[ENTRIES SUPPLIED — start]

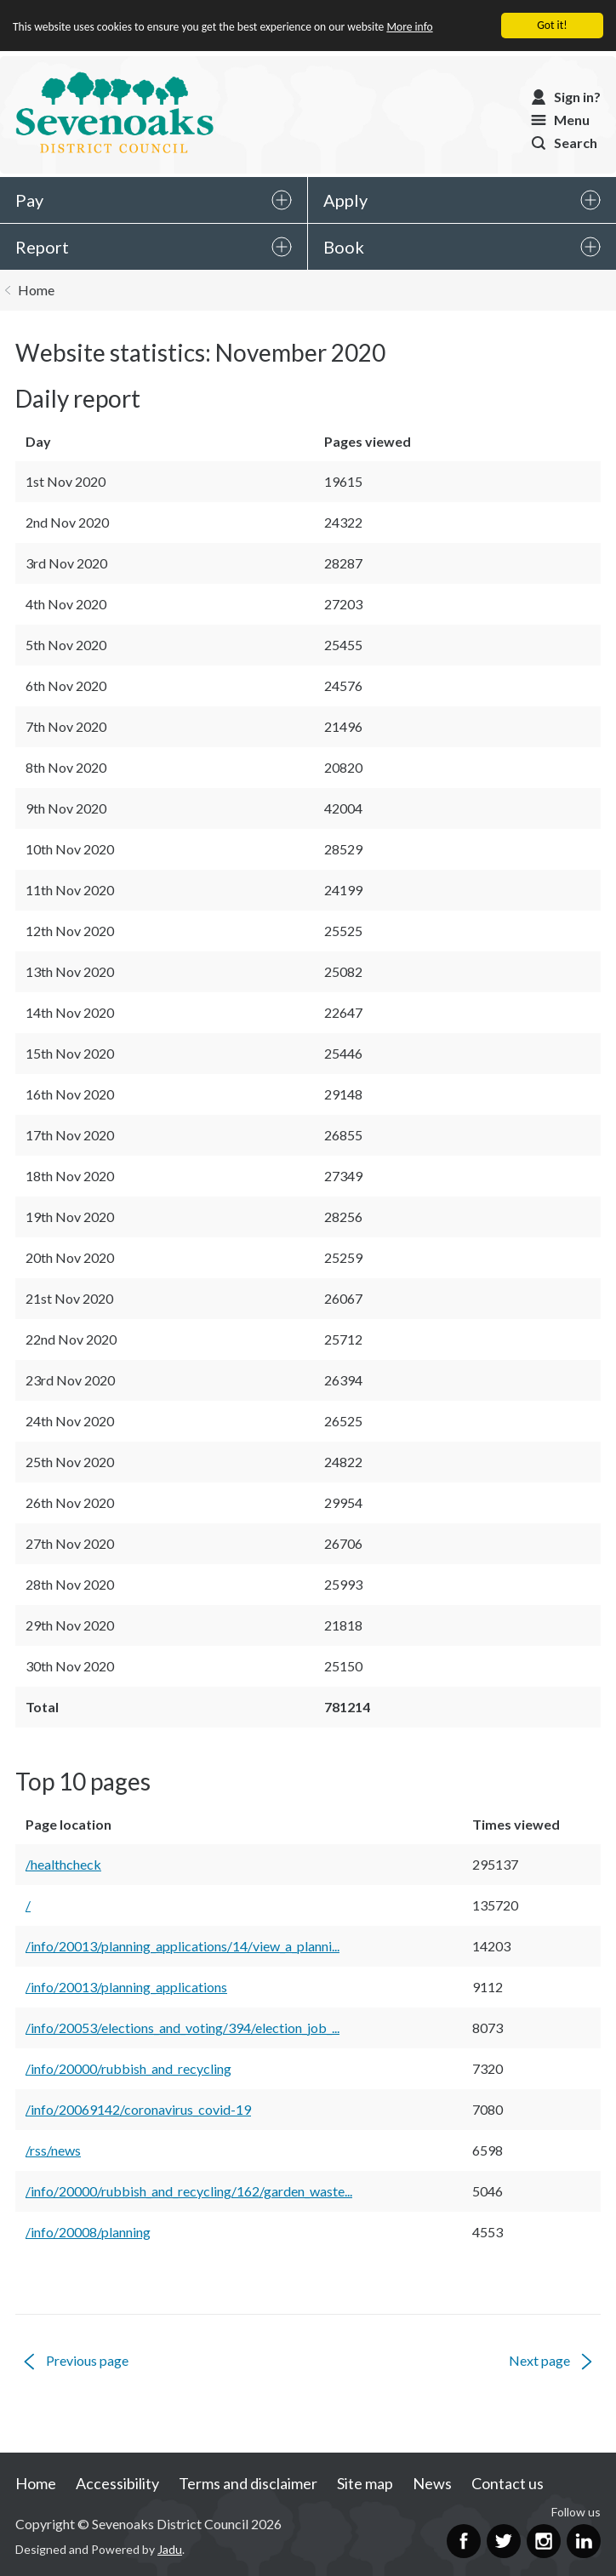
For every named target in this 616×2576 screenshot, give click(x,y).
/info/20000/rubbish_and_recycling (128, 2068)
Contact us (507, 2483)
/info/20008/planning (88, 2232)
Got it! (552, 25)
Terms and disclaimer (248, 2483)
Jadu (169, 2549)
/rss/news (53, 2150)
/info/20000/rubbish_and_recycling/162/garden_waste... (189, 2191)
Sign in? (577, 97)
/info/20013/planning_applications (126, 1987)
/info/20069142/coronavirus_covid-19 (138, 2109)
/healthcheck (63, 1864)
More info (410, 27)
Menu (572, 119)
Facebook (464, 2541)
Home (36, 290)
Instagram (544, 2541)
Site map (365, 2483)
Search (575, 142)
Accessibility (117, 2483)
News (432, 2483)
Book (343, 247)
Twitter (504, 2541)
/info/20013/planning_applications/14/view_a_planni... (182, 1946)
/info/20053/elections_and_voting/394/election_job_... (182, 2027)
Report (42, 247)
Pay (29, 200)
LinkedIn (584, 2541)
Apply (345, 200)
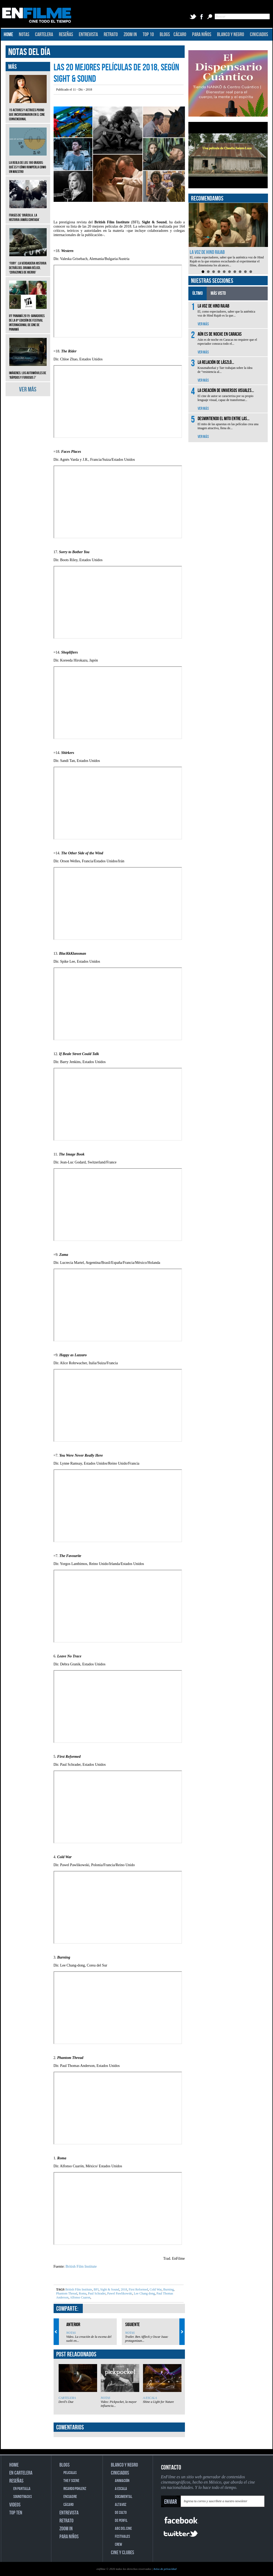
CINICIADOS (259, 34)
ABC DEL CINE (123, 2528)
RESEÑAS (66, 34)
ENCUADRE (70, 2496)
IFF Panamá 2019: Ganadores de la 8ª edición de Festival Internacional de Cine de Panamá (28, 319)
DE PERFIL (121, 2520)
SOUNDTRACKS (22, 2496)
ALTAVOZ (120, 2504)
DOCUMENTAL (123, 2496)
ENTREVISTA (88, 34)
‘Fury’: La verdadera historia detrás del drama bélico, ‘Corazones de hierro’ (28, 264)
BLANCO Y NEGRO (230, 34)
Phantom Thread (66, 2293)
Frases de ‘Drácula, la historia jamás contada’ (28, 213)
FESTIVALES (122, 2536)
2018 (123, 2289)
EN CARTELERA (20, 2473)
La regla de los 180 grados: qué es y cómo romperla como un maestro (28, 163)
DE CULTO (121, 2512)
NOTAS (24, 34)
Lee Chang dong (144, 2293)
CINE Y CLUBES (122, 2552)
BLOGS (165, 34)
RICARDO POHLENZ (74, 2488)
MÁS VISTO (218, 293)
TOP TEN (15, 2513)
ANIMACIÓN (122, 2480)
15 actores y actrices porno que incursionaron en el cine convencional (28, 110)
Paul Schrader (96, 2293)
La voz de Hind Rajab (207, 252)
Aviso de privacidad (164, 2568)
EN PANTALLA (22, 2488)
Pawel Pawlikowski (119, 2293)
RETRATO (111, 34)
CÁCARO (180, 34)
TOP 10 (148, 34)
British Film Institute (81, 2266)
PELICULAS (70, 2472)
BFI (96, 2289)
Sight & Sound (109, 2289)
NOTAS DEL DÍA (29, 52)
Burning (168, 2289)
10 (250, 271)
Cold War (155, 2289)
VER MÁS (27, 389)
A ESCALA (150, 2398)
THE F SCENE (71, 2480)
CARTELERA (44, 34)
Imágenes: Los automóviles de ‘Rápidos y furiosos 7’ (28, 371)
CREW (118, 2544)
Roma (82, 2293)
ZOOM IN (130, 34)
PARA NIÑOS (201, 34)
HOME (8, 34)
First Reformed (138, 2289)
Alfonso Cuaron (79, 2297)
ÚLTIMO (197, 293)
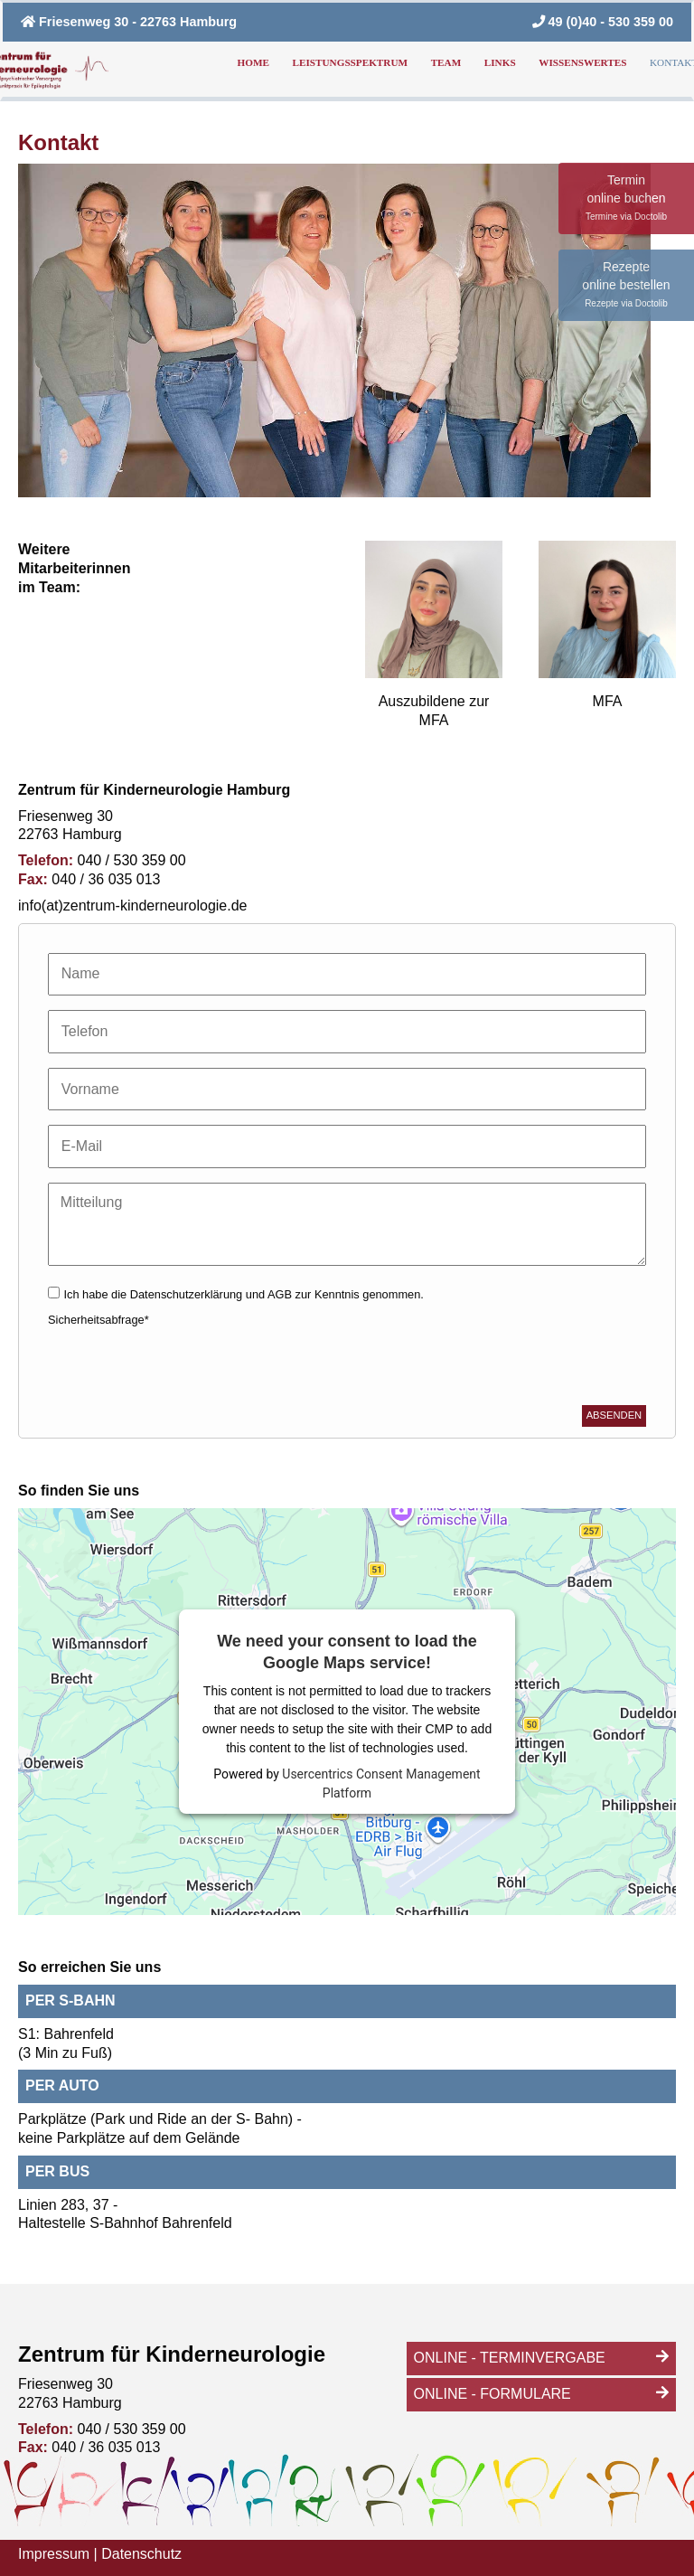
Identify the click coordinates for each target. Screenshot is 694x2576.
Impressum (53, 2554)
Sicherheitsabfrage (98, 1319)
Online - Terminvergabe (509, 2357)
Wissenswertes (582, 62)
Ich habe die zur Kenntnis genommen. (243, 1294)
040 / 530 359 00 (129, 860)
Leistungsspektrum (350, 62)
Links (500, 62)
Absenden (614, 1415)
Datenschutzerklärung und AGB (212, 1294)
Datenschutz (141, 2554)
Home (253, 62)
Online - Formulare (492, 2393)
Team (446, 62)
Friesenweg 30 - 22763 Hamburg (129, 21)
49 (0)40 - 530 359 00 (602, 21)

[ENTRIES SUPPLIED — finish]

→ **EXERCISE**:
Could the entries be output exactly as written, but without their images?

→ **ANSWER TO THIS EXERCISE**:
For every named target in this 616×2576 screenshot, give click(x,y).
/info/20000/rubbish_and_recycling (128, 2068)
Contact us (507, 2483)
/info/20008/planning (88, 2232)
Got it! (552, 25)
Terms and disclaimer (248, 2483)
Jadu (169, 2549)
/rss/news (53, 2150)
/info/20000/rubbish_and_recycling/162/garden_waste... (189, 2191)
Sign in? (577, 97)
/info/20013/planning_applications (126, 1987)
/info/20069142/coronavirus_covid-19 (138, 2109)
/healthcheck (63, 1864)
More info (410, 27)
Menu (572, 119)
Facebook (464, 2541)
Home (36, 290)
Instagram (544, 2541)
Site map (365, 2483)
Search (575, 142)
Accessibility (117, 2483)
News (432, 2483)
Book (343, 247)
Twitter (504, 2541)
/info/20013/planning_applications/14/view_a_planni... (182, 1946)
/info/20053/elections_and_voting/394/election_job_... (182, 2027)
Report (42, 247)
Pay (29, 200)
LinkedIn (584, 2541)
Apply (345, 200)
CINICIADOS (259, 34)
ABC DEL CINE (123, 2528)
RESEÑAS (66, 34)
ENCUADRE (70, 2496)
IFF Panamá 2019: Ganadores de la 8ª edición de Festival Internacional de Cine de Panamá (28, 319)
DE PERFIL (121, 2520)
SOUNDTRACKS (22, 2496)
ALTAVOZ (120, 2504)
DOCUMENTAL (123, 2496)
ENTREVISTA (88, 34)
‘Fury’: La verdadera historia detrás del drama bélico, ‘Corazones de hierro’ (28, 264)
BLANCO Y NEGRO (230, 34)
Phantom Thread (66, 2293)
Frases de ‘Drácula, la historia jamás contada’ (28, 213)
FESTIVALES (122, 2536)
2018 (123, 2289)
EN CARTELERA (20, 2473)
La regla de los 180 grados: qué es y cómo romperla como un maestro (28, 163)
DE CULTO (121, 2512)
NOTAS (24, 34)
Lee Chang dong (144, 2293)
CINE Y CLUBES (122, 2552)
BLOGS (165, 34)
RICARDO POHLENZ (74, 2488)
MÁS VISTO (218, 293)
TOP TEN (15, 2513)
ANIMACIÓN (122, 2480)
15 actores y actrices porno que incursionaron en el cine convencional (28, 110)
Paul Schrader (96, 2293)
La voz de Hind Rajab (207, 252)
Aviso de privacidad (164, 2568)
EN PANTALLA (22, 2488)
Pawel Pawlikowski (119, 2293)
RETRATO (111, 34)
CÁCARO (180, 34)
TOP 10 (148, 34)
British Film Institute (81, 2266)
PELICULAS (70, 2472)
BFI (96, 2289)
Sight & Sound (109, 2289)
NOTAS DEL DÍA (29, 52)
Burning (168, 2289)
10 (250, 271)
Cold War (155, 2289)
VER MÁS (27, 389)
A ESCALA (150, 2398)
THE F SCENE (71, 2480)
CARTELERA (44, 34)
Imágenes: Los automóviles de ‘Rápidos y furiosos 7’ (28, 371)
CREW (118, 2544)
Roma (82, 2293)
ZOOM IN (130, 34)
PARA NIÑOS (201, 34)
HOME (8, 34)
First Reformed (138, 2289)
Alfonso Cuaron (79, 2297)
ÚLTIMO (197, 293)
Identify the click coordinates for each target. Screenshot is 694x2576.
Impressum (53, 2554)
Sicherheitsabfrage (98, 1319)
Online - Terminvergabe (509, 2357)
Wissenswertes (582, 62)
Ich habe die zur Kenntnis genommen. (243, 1294)
040 / 530 359 00 (129, 860)
Leistungsspektrum (350, 62)
Links (500, 62)
Absenden (614, 1415)
Datenschutzerklärung und AGB (212, 1294)
Datenschutz (141, 2554)
Home (253, 62)
Online - Formulare (492, 2393)
Team (446, 62)
Friesenweg 30 - 22763 Hamburg (129, 21)
49 (0)40 - 530 359 00 (602, 21)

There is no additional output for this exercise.